_Listed records:_
++++++++++

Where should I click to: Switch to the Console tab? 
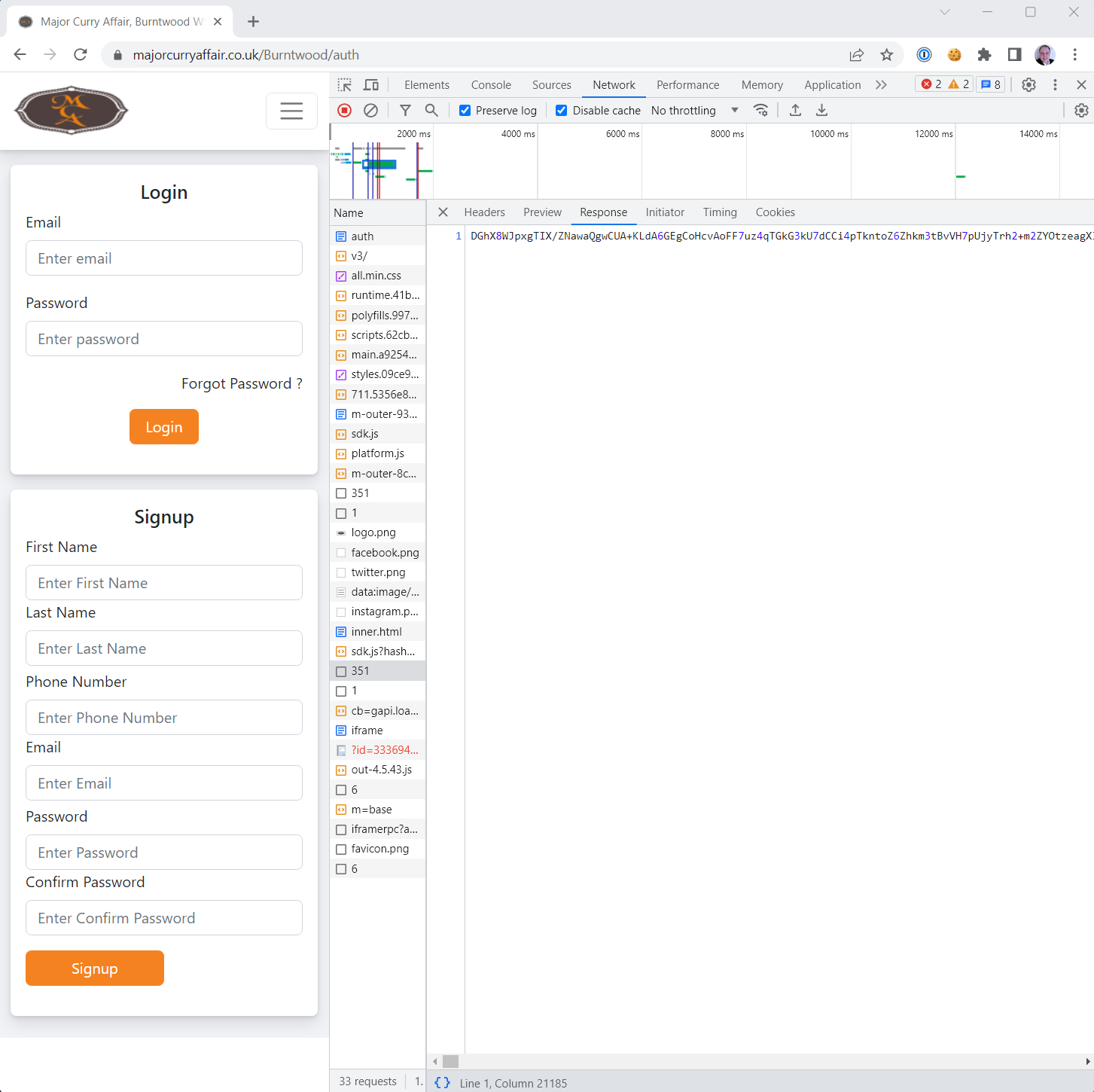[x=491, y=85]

++++++++++

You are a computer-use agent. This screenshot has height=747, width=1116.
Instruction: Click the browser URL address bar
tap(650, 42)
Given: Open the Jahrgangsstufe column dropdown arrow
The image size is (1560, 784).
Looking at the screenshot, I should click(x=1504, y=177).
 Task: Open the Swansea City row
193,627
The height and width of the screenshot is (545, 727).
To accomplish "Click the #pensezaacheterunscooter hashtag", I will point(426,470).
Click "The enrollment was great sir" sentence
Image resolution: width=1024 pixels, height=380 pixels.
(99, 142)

++++++++++

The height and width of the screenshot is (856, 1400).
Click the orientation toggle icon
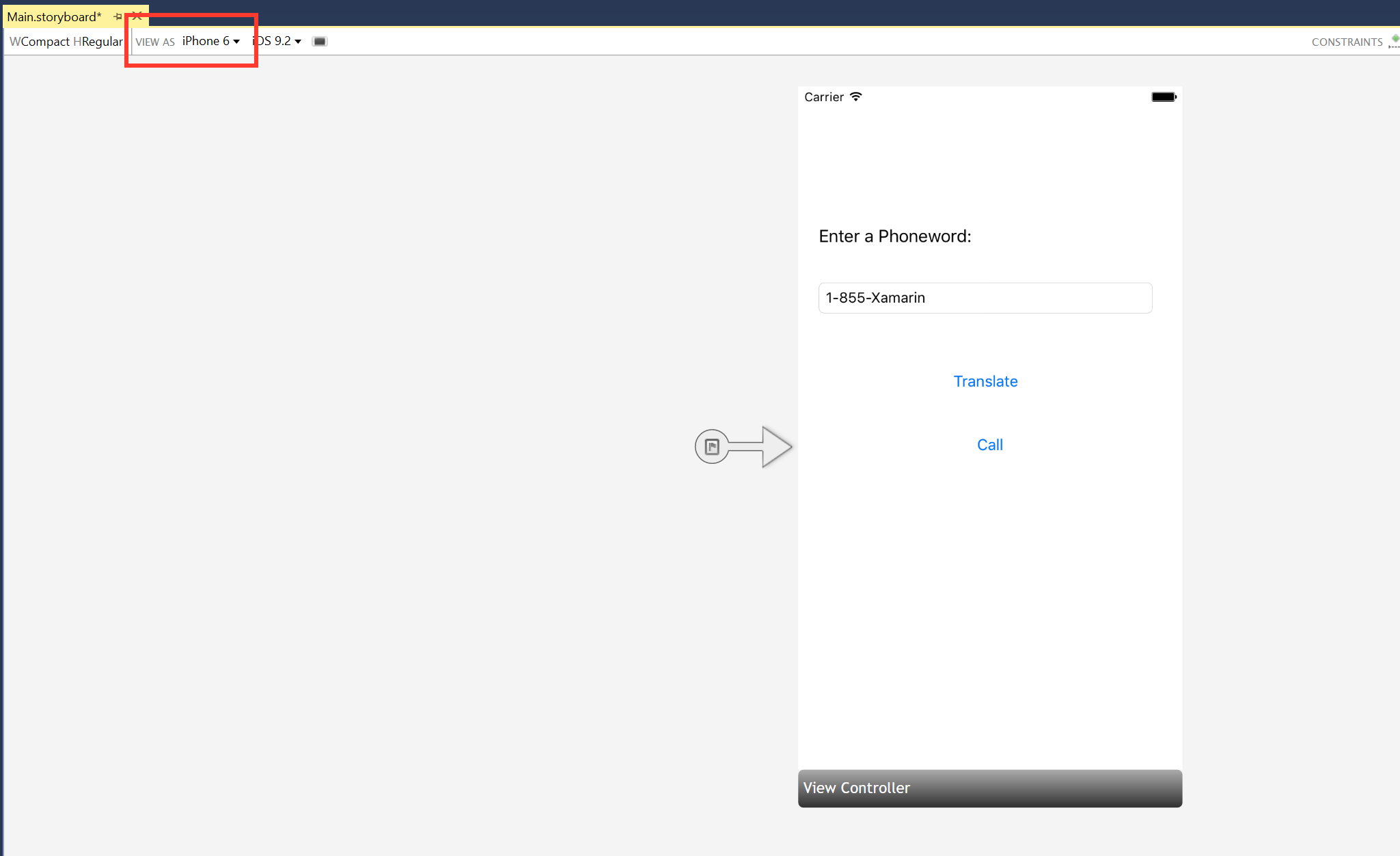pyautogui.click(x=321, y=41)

++++++++++

_Task:_ When you reach the line with "The image size is (1560, 784)." in the records above, start writing out lines exactly, and stop once the line with "The height and width of the screenshot is (545, 727)." has been written; include nothing else.

_Solution to the problem:_
The image size is (1560, 784).
Looking at the screenshot, I should click(x=1504, y=177).
 Task: Open the Swansea City row
193,627
The height and width of the screenshot is (545, 727).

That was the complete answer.